*Task statement*.
Update the records from their start through the line containing "The image size is (1211, 681).": change "Career Planning" to "Job Search" and leave everything else as it is.

*Data listing*.
⁂

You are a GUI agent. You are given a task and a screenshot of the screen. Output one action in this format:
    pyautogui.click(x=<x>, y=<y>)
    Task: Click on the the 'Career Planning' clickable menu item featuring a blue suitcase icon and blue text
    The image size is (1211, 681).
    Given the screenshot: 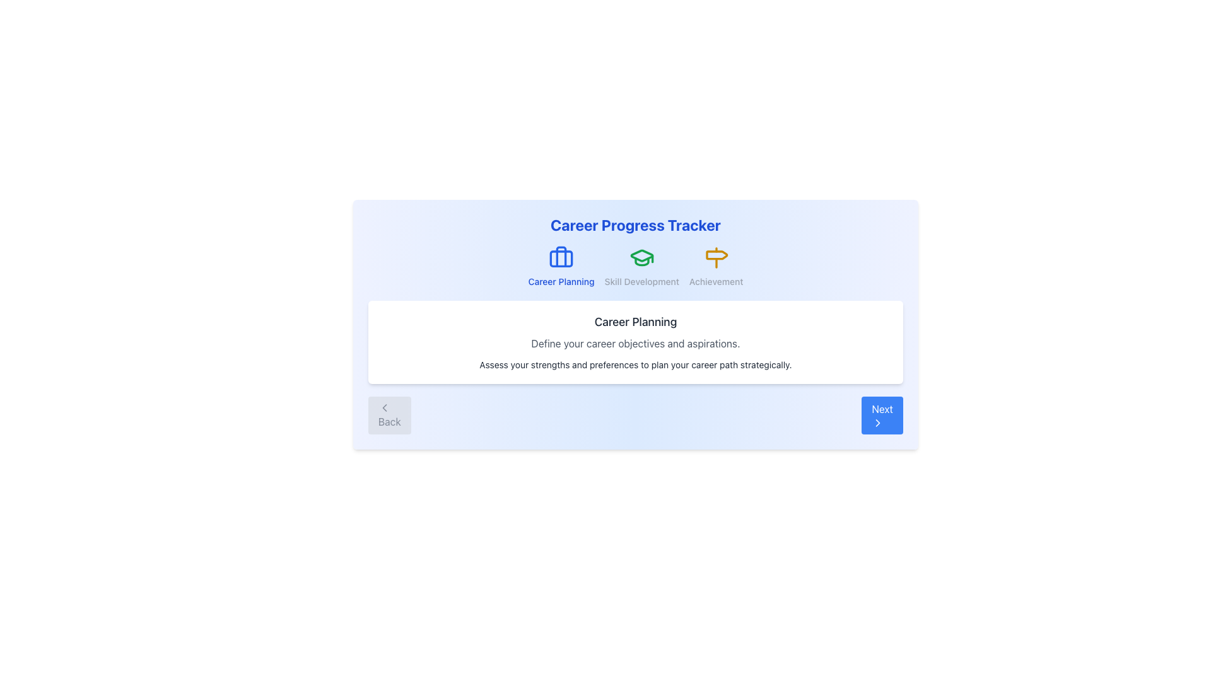 What is the action you would take?
    pyautogui.click(x=560, y=266)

⁂

*Result*.
You are a GUI agent. You are given a task and a screenshot of the screen. Output one action in this format:
    pyautogui.click(x=<x>, y=<y>)
    Task: Click on the the 'Job Search' clickable menu item featuring a blue suitcase icon and blue text
    The image size is (1211, 681).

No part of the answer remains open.